Multi-model Ensemble Analysis with Neural Network Gaussian Processes
Presented by Trevor Harris, Texas A&M University, Department of Statistics
Tuesday, January 16 2024
3:30 PM-4:30 PM ET
AUST 105
Webex Meeting Link
Coffee will be served at 3:00 pm in the Noether Lounge (AUST 326)
Multi-model ensemble analysis integrates information from multiple climate models into a unified projection. However, existing integration approaches based on model averaging can dilute fine-scale spatial information and incur bias from rescaling low-resolution climate models. We propose a statistical approach, called NN-GPR, using Gaussian process regression (GPR) with an infinitely wide deep neural network based covariance function. NN-GPR requires no assumptions about the relationships between climate models, no interpolation to a common grid, and automatically downscales as part of its prediction algorithm.
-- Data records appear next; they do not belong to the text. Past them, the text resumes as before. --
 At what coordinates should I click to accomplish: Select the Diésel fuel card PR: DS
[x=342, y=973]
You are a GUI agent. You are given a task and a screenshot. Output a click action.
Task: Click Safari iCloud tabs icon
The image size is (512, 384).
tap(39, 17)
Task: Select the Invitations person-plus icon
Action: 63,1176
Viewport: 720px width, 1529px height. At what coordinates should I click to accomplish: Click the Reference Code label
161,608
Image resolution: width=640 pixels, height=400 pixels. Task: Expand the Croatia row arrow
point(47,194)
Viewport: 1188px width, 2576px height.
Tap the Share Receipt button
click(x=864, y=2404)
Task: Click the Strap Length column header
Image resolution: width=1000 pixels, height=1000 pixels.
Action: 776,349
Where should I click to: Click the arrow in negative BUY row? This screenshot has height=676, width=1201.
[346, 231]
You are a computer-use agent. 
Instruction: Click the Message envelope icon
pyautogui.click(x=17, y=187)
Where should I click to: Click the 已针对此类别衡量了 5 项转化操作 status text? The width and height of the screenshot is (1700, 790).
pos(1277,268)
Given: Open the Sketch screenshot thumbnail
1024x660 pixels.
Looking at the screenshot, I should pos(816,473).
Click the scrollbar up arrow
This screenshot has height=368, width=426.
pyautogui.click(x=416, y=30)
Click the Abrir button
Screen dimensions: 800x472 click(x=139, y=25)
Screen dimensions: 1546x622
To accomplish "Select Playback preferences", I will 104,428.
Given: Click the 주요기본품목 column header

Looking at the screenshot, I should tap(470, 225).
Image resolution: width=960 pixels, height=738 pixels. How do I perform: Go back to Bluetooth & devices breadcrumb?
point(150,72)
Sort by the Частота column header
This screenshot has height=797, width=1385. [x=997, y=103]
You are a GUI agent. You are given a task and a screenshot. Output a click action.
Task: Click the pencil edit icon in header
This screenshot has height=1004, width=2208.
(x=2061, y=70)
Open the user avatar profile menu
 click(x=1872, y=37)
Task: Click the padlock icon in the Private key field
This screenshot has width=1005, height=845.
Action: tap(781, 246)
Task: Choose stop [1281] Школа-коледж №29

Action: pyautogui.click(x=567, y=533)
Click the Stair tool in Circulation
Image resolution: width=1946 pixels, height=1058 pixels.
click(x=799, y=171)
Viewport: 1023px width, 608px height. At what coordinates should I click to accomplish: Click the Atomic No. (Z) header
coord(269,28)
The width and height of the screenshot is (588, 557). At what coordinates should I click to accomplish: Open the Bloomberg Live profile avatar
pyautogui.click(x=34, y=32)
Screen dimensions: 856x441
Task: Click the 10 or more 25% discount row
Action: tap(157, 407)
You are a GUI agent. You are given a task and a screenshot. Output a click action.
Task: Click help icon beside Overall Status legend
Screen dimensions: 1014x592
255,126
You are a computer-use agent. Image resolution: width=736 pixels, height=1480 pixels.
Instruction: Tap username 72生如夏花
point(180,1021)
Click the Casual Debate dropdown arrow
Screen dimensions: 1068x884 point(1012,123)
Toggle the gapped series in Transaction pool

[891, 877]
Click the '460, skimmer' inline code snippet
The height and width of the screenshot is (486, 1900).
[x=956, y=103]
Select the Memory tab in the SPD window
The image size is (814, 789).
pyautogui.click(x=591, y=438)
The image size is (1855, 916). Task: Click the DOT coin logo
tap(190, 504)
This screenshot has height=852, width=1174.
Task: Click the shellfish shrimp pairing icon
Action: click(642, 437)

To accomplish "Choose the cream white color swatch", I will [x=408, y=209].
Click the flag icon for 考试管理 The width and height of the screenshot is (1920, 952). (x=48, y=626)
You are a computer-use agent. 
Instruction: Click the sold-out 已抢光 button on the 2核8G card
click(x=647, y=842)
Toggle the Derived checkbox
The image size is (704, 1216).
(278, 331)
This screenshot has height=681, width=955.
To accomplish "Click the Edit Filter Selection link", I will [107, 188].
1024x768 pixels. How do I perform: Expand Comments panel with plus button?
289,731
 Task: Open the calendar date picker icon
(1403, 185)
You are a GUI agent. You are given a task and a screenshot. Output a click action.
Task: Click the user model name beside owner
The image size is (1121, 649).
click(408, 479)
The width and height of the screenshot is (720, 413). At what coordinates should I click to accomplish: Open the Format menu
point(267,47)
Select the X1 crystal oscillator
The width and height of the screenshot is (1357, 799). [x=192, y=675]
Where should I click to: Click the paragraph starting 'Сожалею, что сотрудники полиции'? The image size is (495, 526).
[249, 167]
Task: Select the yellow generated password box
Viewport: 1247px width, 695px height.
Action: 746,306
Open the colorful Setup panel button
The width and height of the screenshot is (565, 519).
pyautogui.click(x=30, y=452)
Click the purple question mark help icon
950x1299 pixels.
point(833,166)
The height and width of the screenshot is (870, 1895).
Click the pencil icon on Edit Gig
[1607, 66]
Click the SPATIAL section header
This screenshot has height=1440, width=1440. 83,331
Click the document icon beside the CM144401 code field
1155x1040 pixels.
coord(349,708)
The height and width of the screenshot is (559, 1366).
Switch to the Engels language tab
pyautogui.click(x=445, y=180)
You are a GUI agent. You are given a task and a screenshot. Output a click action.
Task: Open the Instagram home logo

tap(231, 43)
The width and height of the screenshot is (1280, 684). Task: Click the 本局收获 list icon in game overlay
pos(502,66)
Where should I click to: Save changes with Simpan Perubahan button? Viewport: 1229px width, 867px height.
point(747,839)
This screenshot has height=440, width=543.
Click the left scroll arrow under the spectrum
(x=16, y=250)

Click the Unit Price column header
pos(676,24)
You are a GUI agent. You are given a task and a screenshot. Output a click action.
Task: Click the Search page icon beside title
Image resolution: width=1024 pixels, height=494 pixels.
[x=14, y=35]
Model experiments show that NN-GPR can be highly skillful at surface temperature and precipitation forecasting by preserving geospatial signals at multiple scales and capturing inter-annual variability. Our projections particularly show improved accuracy and uncertainty quantification skill in regions of high variability, which allows us to cheaply assess tail behavior at a 0.44 degree/50 km spatial resolution without a regional climate model (RCM). Evaluations on reanalysis data and SSP2-4.5 forced climate models show that NN-GPR produces similar, overall climatologies to the model ensemble while better capturing fine scale spatial patterns. Finally, we compare NN-GPR's regional predictions against two RCMs and show that NN-GPR can rival the performance of RCMs using only global model data as input.
Speaker Bio:
I am an Assistant Professor at Texas A&M University in the Department of Statistics. My current research is primarily on the application of deep learning to problems in Climatology and Epidemiology and on developing robust tools for applying deep learning models in scientific contexts. Ongoing work develops analyzes and post-processes climate model output with deep neural networks, tools for granger causality and policy evaluation with differentiable models, forecasts West Nile virus with graph neural networks, and more. Past research includes work in functional data analysis, anomaly detection, change point detection, and robust nonparametric hypothesis testing.